**Description of the task:** Extract each line of the data below that contains the string "width".

**The records:**

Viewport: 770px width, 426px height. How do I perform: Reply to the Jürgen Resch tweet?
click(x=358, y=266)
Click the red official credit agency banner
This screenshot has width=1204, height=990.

==

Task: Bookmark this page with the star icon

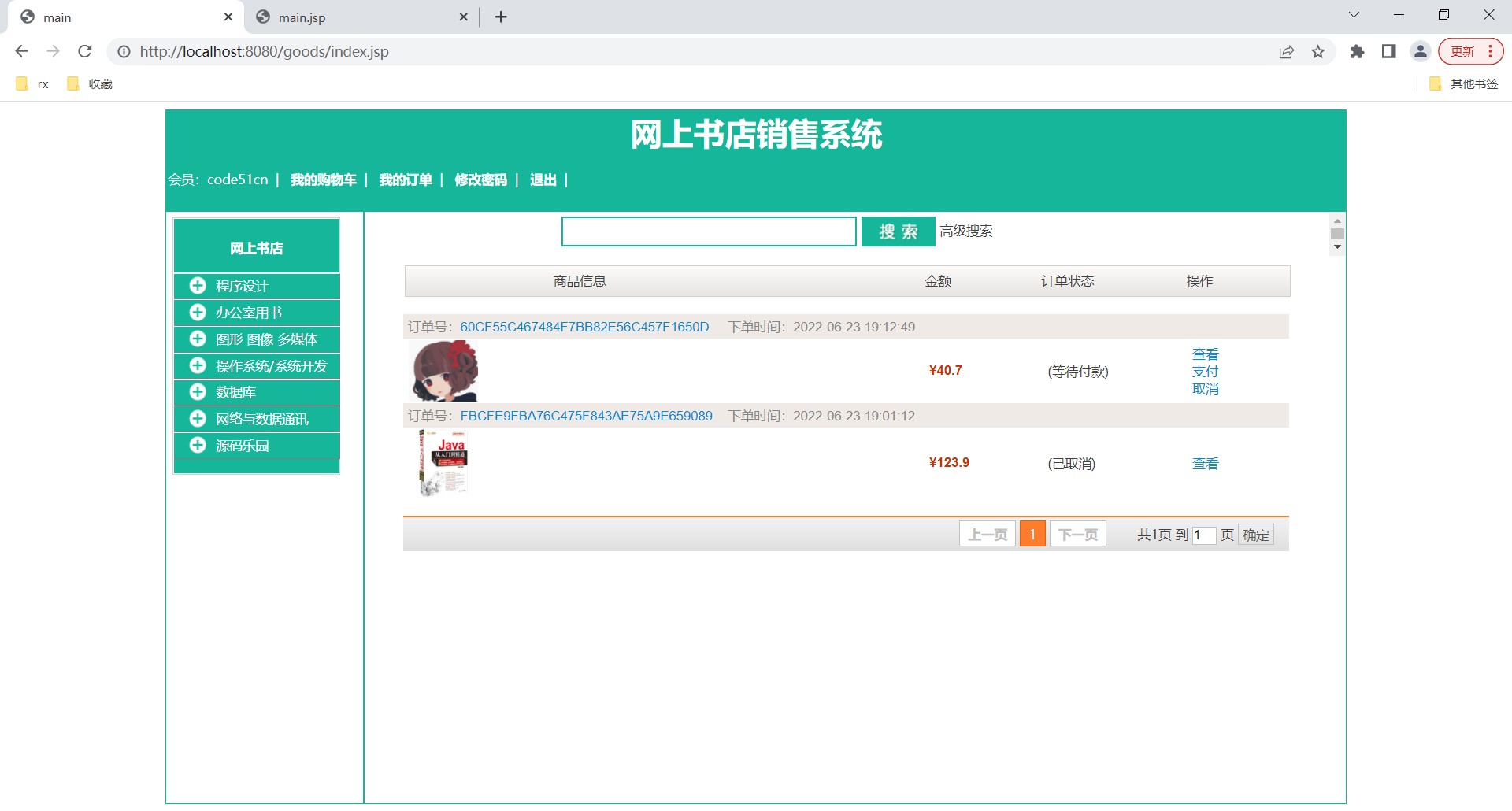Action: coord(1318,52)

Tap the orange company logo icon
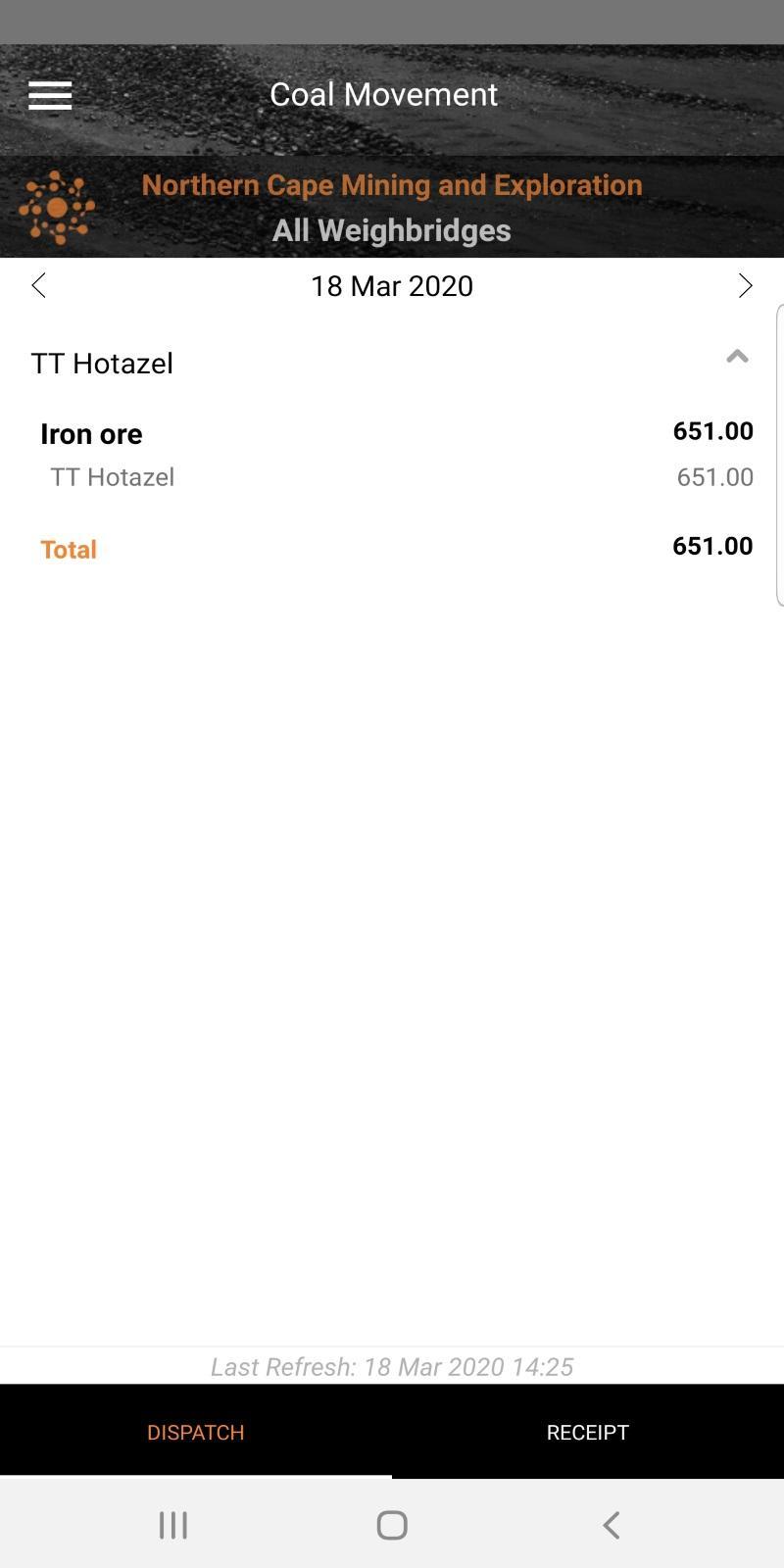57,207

* * *

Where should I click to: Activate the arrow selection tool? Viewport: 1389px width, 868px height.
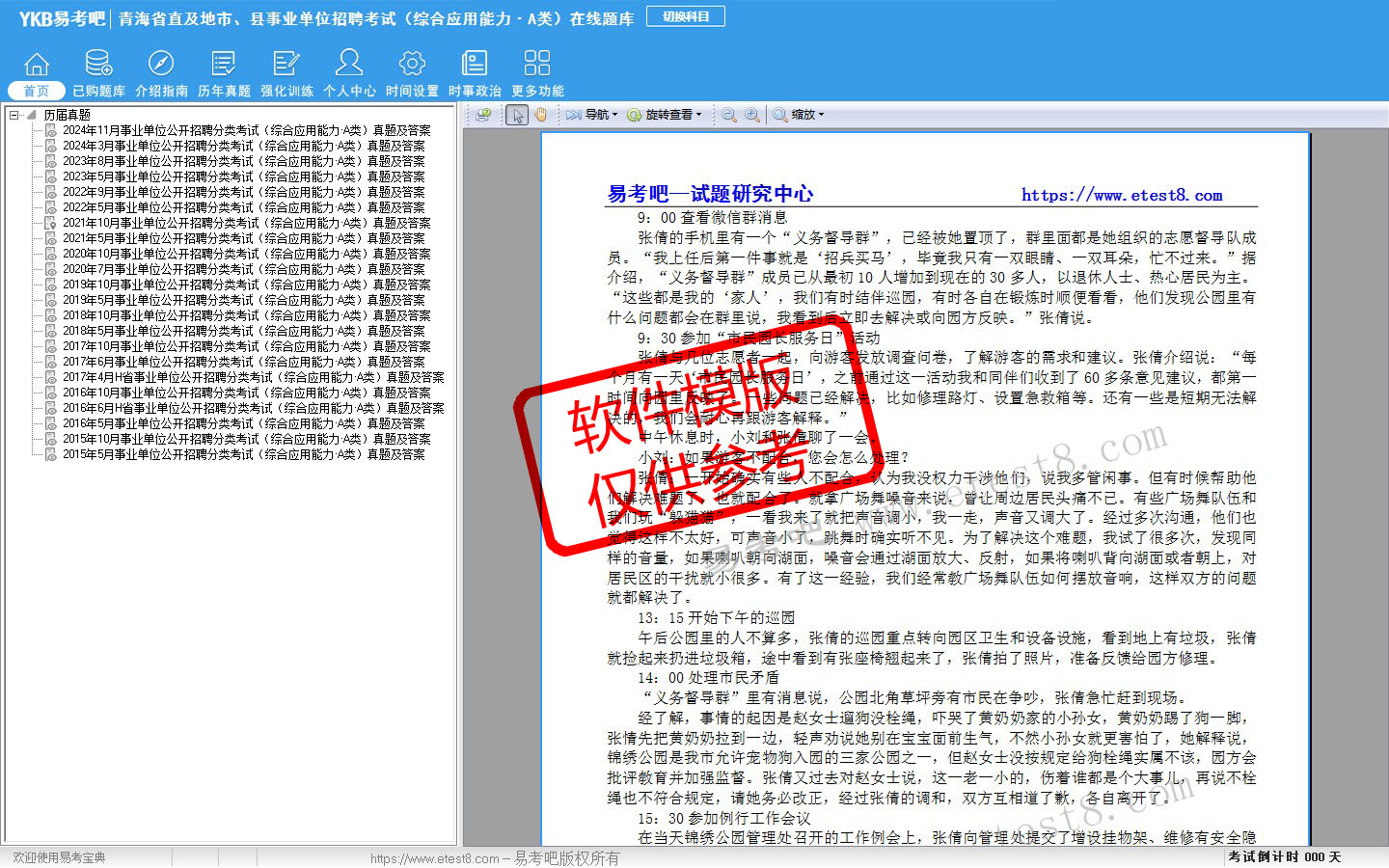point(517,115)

**Solution to this problem:**
Viewport: 770px width, 426px height. How do I perform: Reply to the Jürgen Resch tweet?
This screenshot has width=1204, height=990.
Where should I click to: Activate the arrow selection tool? Viewport: 1389px width, 868px height.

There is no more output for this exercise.